Those of us who have a very sick family member or friend recognize that a terminal illness is painful not only for the patient, but also for their loved ones. Conventional treatment methods are sometimes insufficient to improve a patient’s condition, especially those battling cancer, a neurological disorder, and other serious and progressive forms of illnesses. It is all too easy to give up hope in these situations, but investigational drugs may offer a pathway to survival.

House Bill 290 permits the use of an investigational drug, product, or device that is still in clinical trials and has not been approved for general use by the United States Food and Drug Administration. These products would be administered within proper guidelines to treat an eligible patient suffering from a terminal illness. For many, investigational drugs and devices may be the last option they have.

Requirement 1:
Reproduce the passage on investigational drugs word for word, from "Those of us" to "pathway to survival.".
Requirement 2:
Extend the passage on House Bill 290 and investigational drugs past its final sentence.

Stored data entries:
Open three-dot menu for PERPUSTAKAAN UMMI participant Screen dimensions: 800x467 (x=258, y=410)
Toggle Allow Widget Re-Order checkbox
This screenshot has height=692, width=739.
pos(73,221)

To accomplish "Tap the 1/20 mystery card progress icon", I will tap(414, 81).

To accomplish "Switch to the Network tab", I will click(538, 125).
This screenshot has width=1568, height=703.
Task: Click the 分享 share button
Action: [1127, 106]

Answer 1:
Those of us who have a very sick family member or friend recognize that a terminal illness is painful not only for the patient, but also for their loved ones. Conventional treatment methods are sometimes insufficient to improve a patient’s condition, especially those battling cancer, a neurological disorder, and other serious and progressive forms of illnesses. It is all too easy to give up hope in these situations, but investigational drugs may offer a pathway to survival.

Answer 2:
It is necessary, however, to establish firm guidelines to ensure that unapproved drugs are administered and used appropriately. As such, although the treating physician may recommend the use of an investigational drug, product, or device as the patient’s best chance of survival, the patient’s consent must be secured after providing them with important information. Such information includes: the absence of proof or guarantee of effectiveness, the limits to health insurance coverage, and the granting of qualified immunity to the drug manufacturer, pharmacy, and the treating physician.

House Bill 290 does not require the manufacturer or distributor to provide an investigational drug, product, or device to an eligible patient or the patient’s treating physician. Moreover, the bill restricts the possession, purchase, distribution, and sale of investigational drugs and products by wholesale distributors of dangerous drugs and licensed terminal distributors of dangerous drugs. The goal with all these provisions is to use these investigational products safely and ethically while protecting the rights of the patient, physician, and distributor.

As a cosponsor of this crucial piece of legislation, I am proud that the Ohio General Assembly has passed House Bill 290, and I look forward to its implementation. For many Ohioans who are experiencing a dire terminal illness, there is now another avenue of treatment available that may prove effective. At the very least, there is new hope for patients and their loved ones—something all too often lacking in desperate times.